* Task *
Here the job is to retype the data word for word while leaving the pictures aside.

Dataset entries
=== Section Start ===

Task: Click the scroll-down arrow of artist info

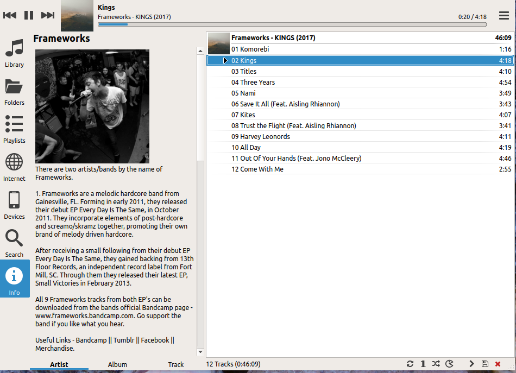Action: point(200,352)
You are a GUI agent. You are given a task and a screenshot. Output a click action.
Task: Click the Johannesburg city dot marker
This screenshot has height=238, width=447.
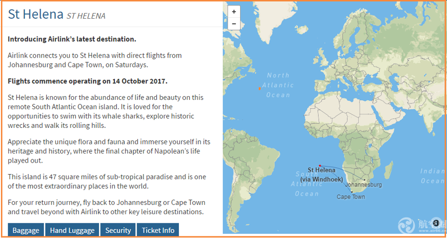coord(364,180)
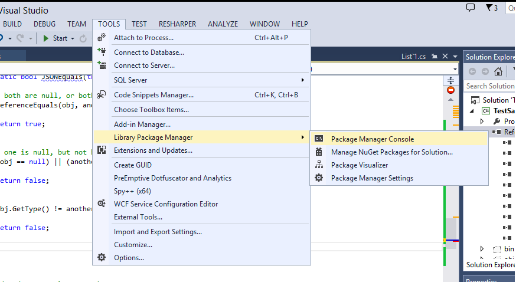Choose Import and Export Settings

pyautogui.click(x=158, y=232)
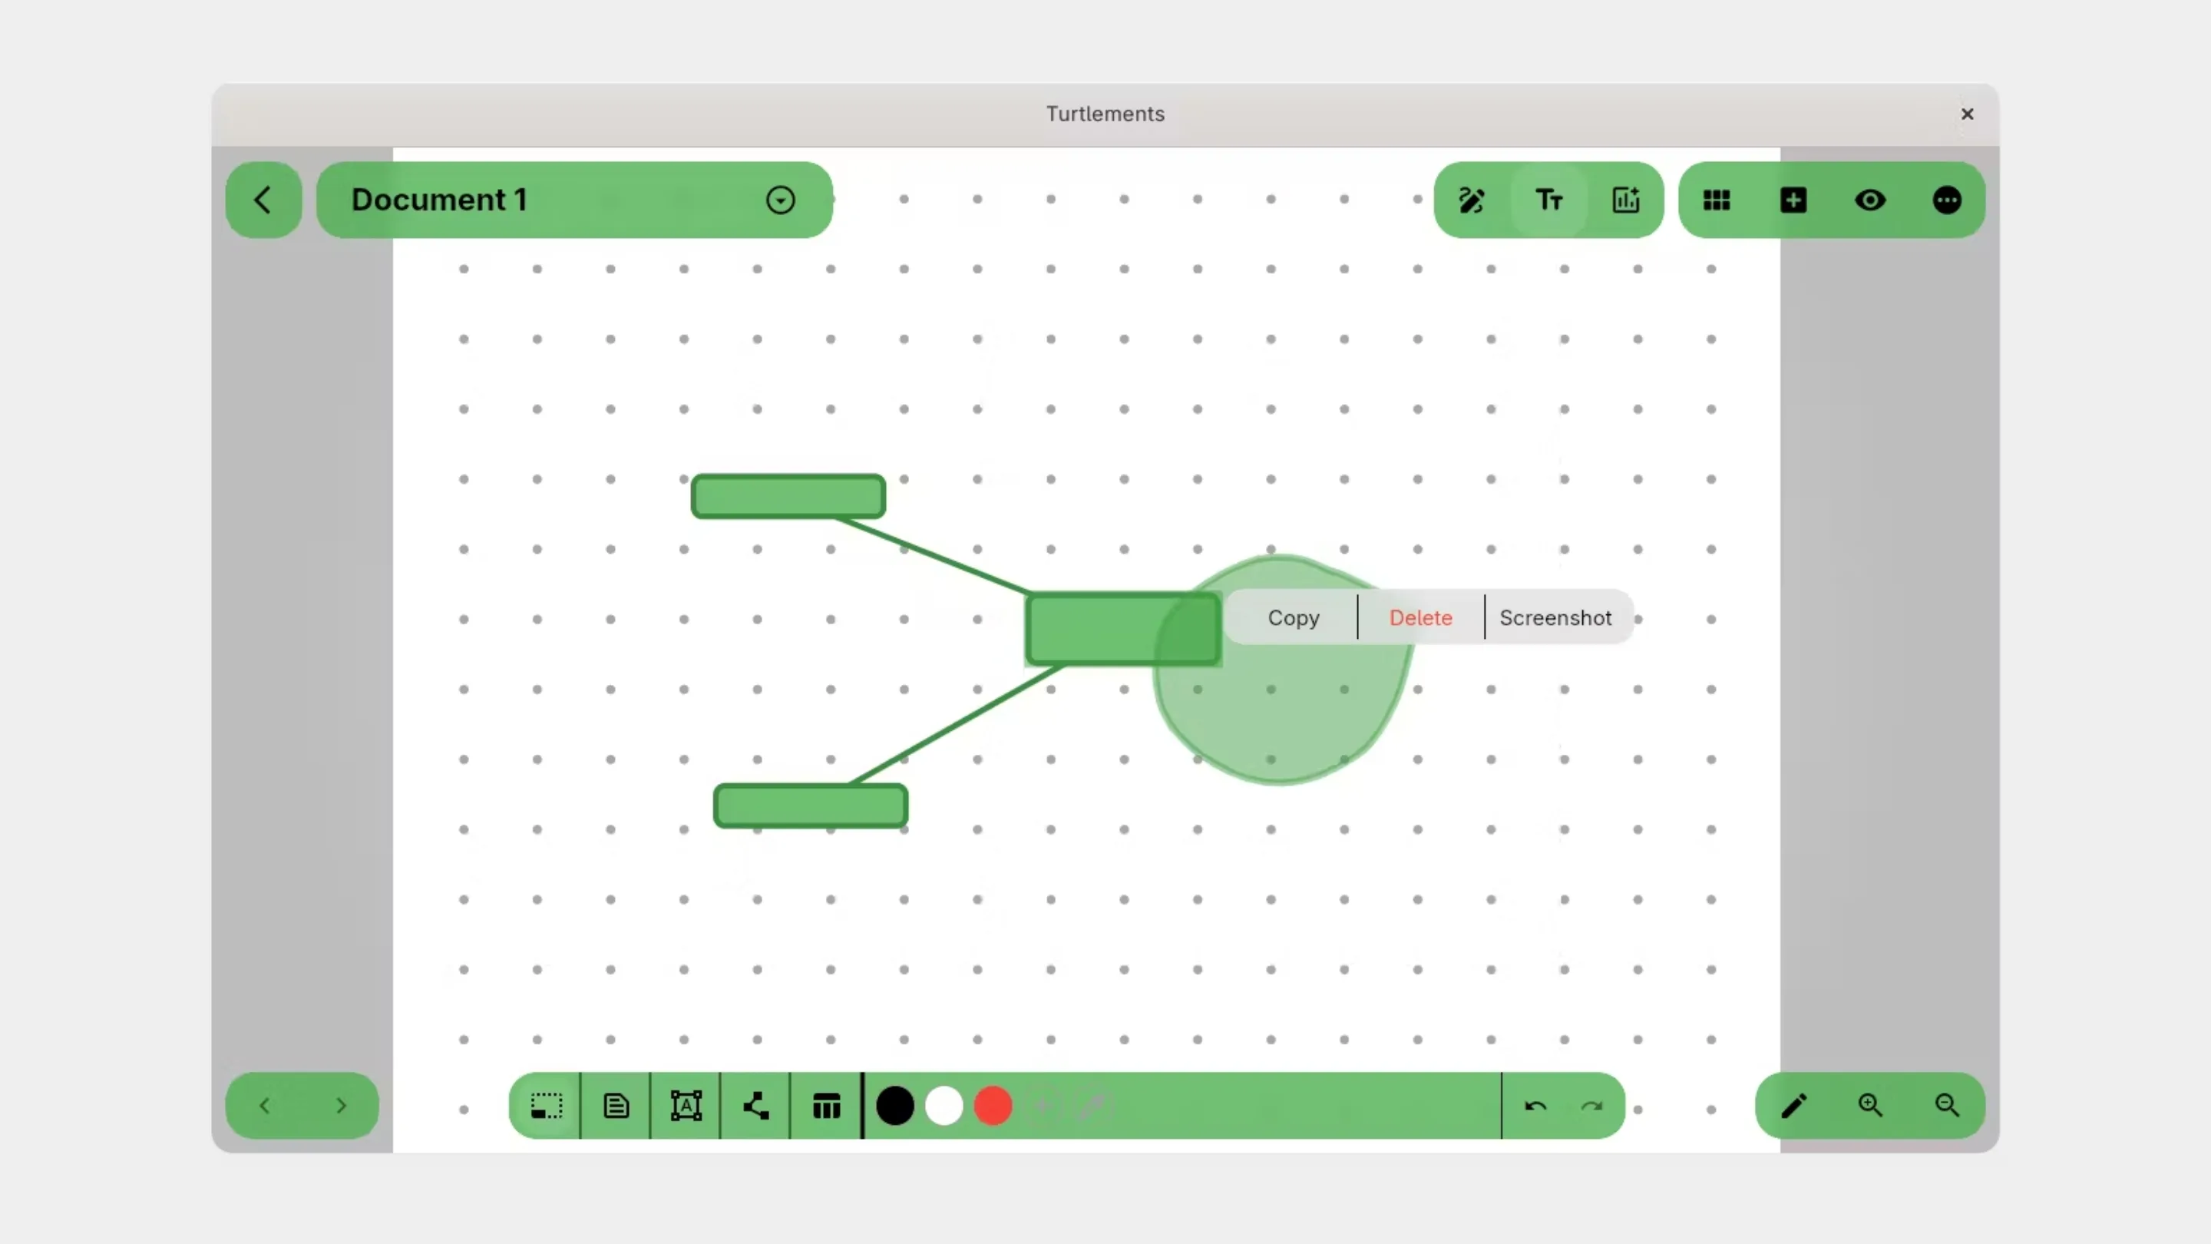2211x1244 pixels.
Task: Undo the last action
Action: [1536, 1106]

=== Section End ===

* Result below *
Task: Click the scroll-down arrow of artist info

Action: point(200,352)
You are a GUI agent. You are given a task and a screenshot. Output a click action.
Task: Click the Johannesburg city dot marker
This screenshot has height=238, width=447.
coord(364,180)
Choose Import and Export Settings

pyautogui.click(x=158, y=232)
2211x1244 pixels.
Task: Undo the last action
Action: [1536, 1106]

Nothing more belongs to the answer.